Problem >>
Copy out each entry precisely; no image belongs in the result.

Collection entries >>
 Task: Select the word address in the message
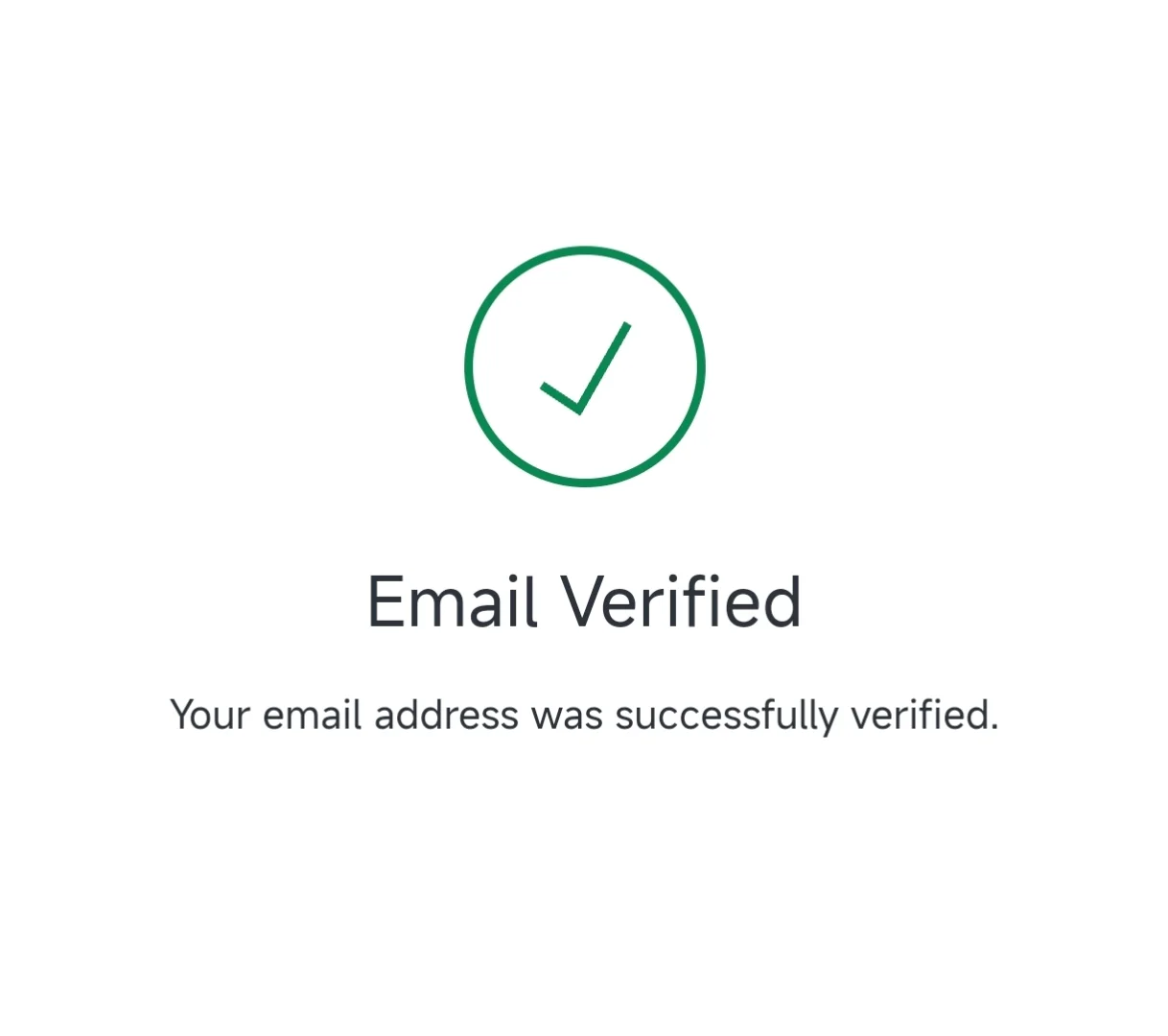(x=446, y=716)
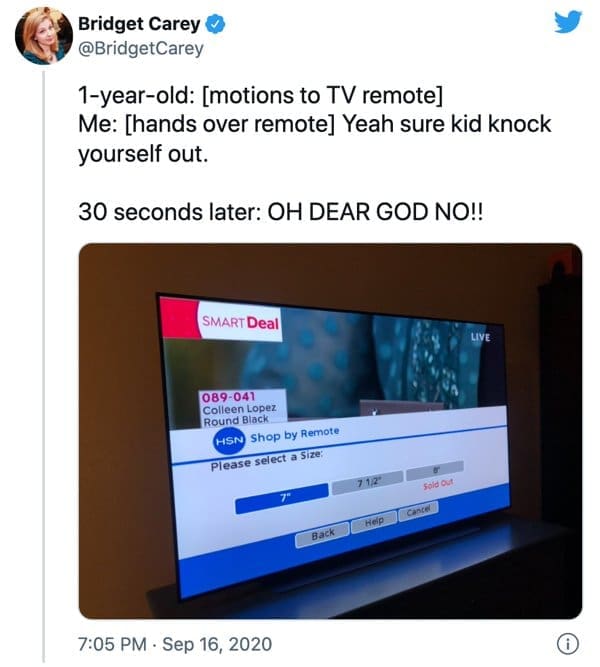Click the LIVE indicator on TV

(x=481, y=337)
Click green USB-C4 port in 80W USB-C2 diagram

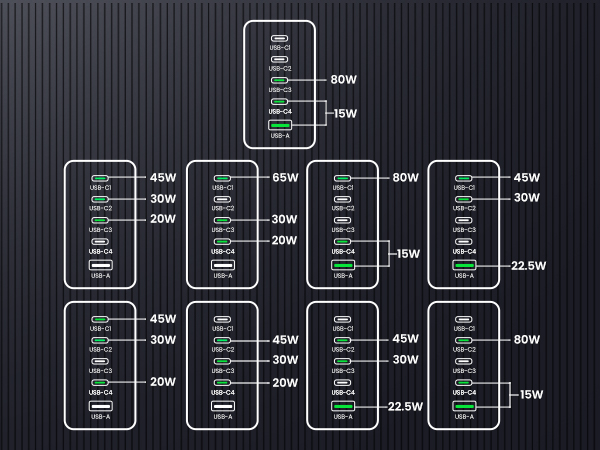pyautogui.click(x=464, y=382)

Task solution >>
 Task: Select the word address in the message
(x=446, y=716)
Click the LIVE indicator on TV

(x=481, y=337)
Click green USB-C4 port in 80W USB-C2 diagram

pyautogui.click(x=464, y=382)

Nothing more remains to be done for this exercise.